O trabalho exigiu a formação de uma ampla rede de pesquisa liderada pela Embrapa e composta pela Universidade do Estado de Santa Catarina (Udesc), em Lajes (RS); Fundação Estadual de Pesquisa Agropecuária (Fepagro), em Caxias do Sul (RS); Universidade Federal do Paraná (UFPR), em Curitiba (PR) e Instituto Federal do Sul de Minas Gerais, em Inconfidentes (MG). A intenção é que cada um desses locais receba uma Unidade de Avaliação dos materiais desenvolvidos, tendo em vista a forte influência do ambiente na cultura do morangueiro.

 

 

A pesquisa busca materiais que sejam competitivos e sustentáveis do ponto de vista econômico, social e ambiental. Com a criação de variedades brasileiras, aliada a um adequado sistema de produção de mudas, haverá diminuição da dependência de plantas estrangeiras para o cultivo, o que dará maior independência de escolha para o produtor, além de garantir que as divisas geradas pelo setor – como os royalties das variedades e o lucro da produção de mudas – fiquem no País.

 

Além das características agronômicas, o trabalho de melhoramento busca desenvolver cultivares levando em consideração o sabor e a relação do açúcar com a acidez.
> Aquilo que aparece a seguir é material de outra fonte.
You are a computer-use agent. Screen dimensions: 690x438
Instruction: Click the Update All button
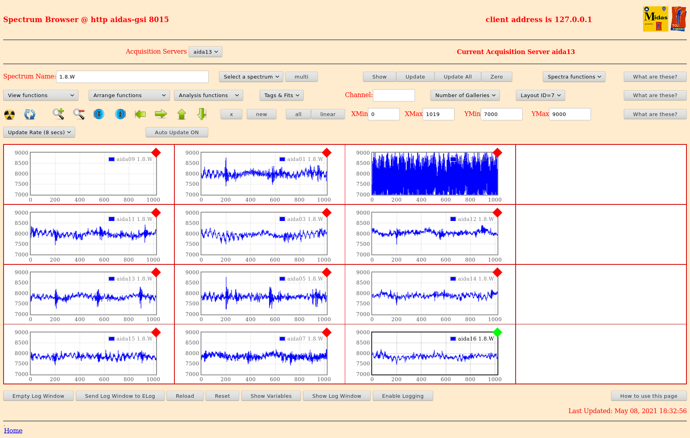click(458, 77)
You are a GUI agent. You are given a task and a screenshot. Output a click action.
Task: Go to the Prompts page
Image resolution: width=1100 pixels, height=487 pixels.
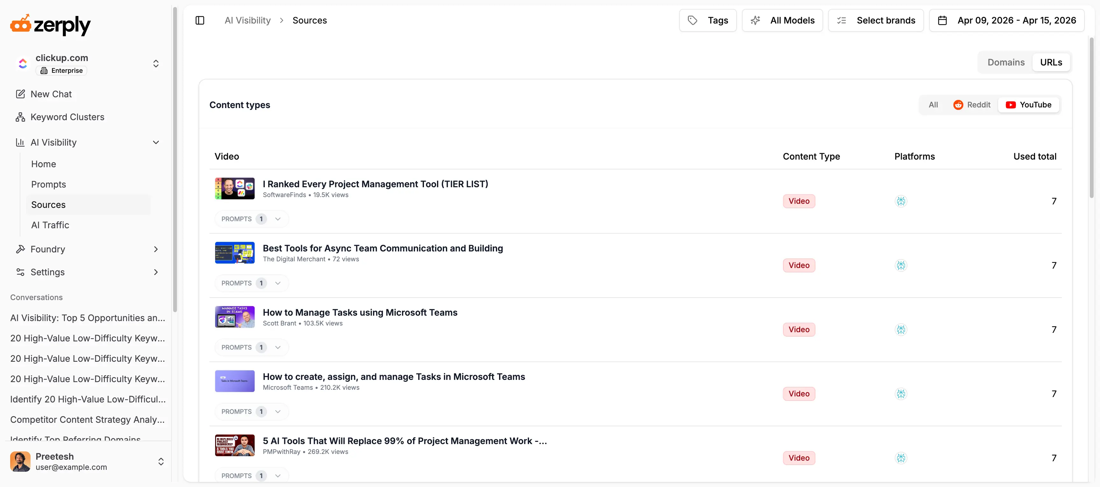[49, 185]
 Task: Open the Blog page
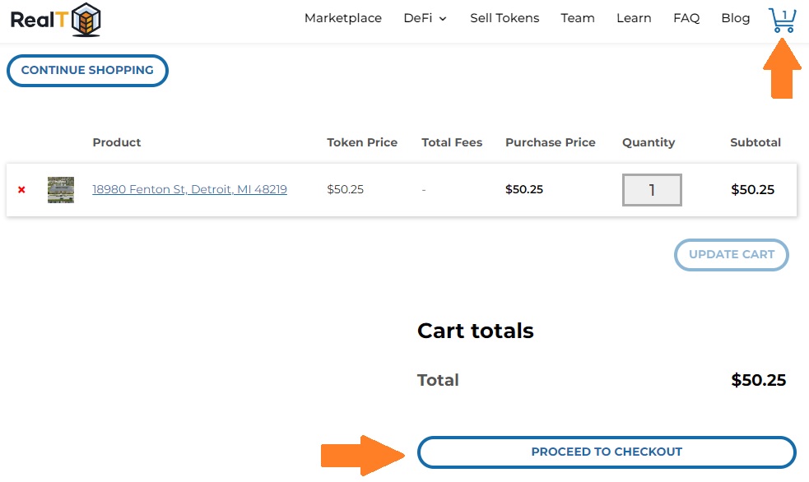(x=735, y=18)
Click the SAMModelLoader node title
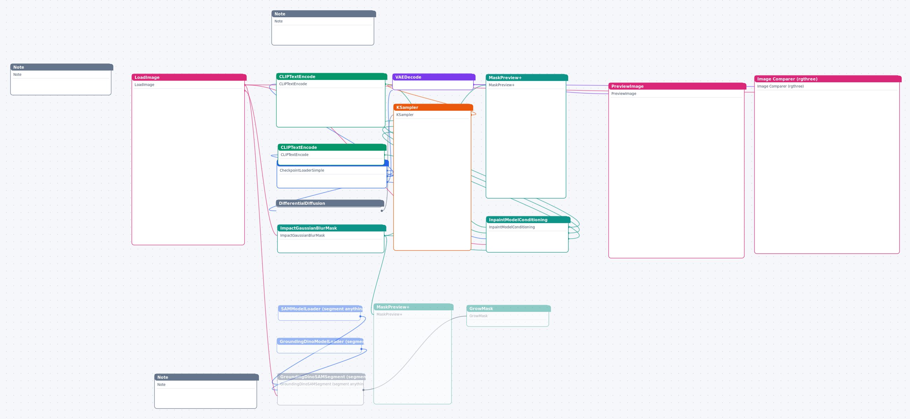 [x=320, y=309]

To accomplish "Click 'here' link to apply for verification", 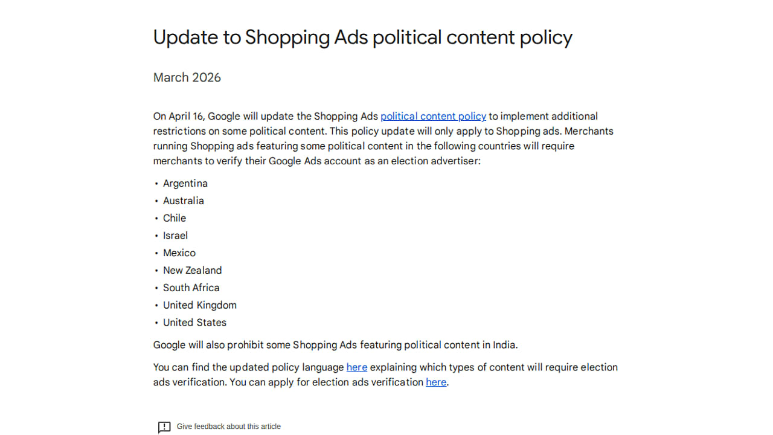I will click(436, 382).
Segundo explica o pesquisador da Embrapa Clima Temperado responsável pelo projeto, Sandro Bonow, a intenção é investir em características que atendam às necessidades de mercado, não só por parte dos produtores, como também dos consumidores, como sabor doce, tamanho médio e cor avermelhada. As variedades desenvolvidas na década de 1970 pela Embrapa, embora bem-sucedidas, tinham foco bastante voltado à indústria – um dos pontos fortes da produção em Pelotas – e, por isso, apresentavam acidez maior, o que não atrai tanto o consumidor quando o foco é o consumo da fruta fresca.

 

O trabalho de melhoramento é lento. Para se obter uma nova variedade de morango são necessários, no mínimo, sete anos entre o cruzamento e o lançamento. Na primeira fase do projeto, iniciada em 2009 e encerrada em 2013, os primeiros passos para a retomada do melhoramento foram dados com a estruturação do programa. Segundo Bonow, o primeiro passo foi a importação de germoplasma de outros países, principalmente dos Estados Unidos e da Coreia do Sul. Todas essas amostras estão centralizadas num repositório nacional, situado na Unidade de Pelotas, chamado Banco Ativo de Germoplasmas (BAG) de morangos.

 

Os materiais coletados possuem determinadas características desejadas e, por isso, estão sendo cruzados para obtenção da variedade nacional. Os pesquisadores chegam a testar mais de dez mil plantas para escolher uma que seja promissora. “A gente quer combinar características desejáveis num mesmo material. Só que é necessário ter a combinação certa. Esse é o grande desafio”, explica o pesquisador. Atualmente, material asiático, sul-coreano, americano e de países europeus já estão em estudo pela pesquisa em busca de uma nova variedade nacional.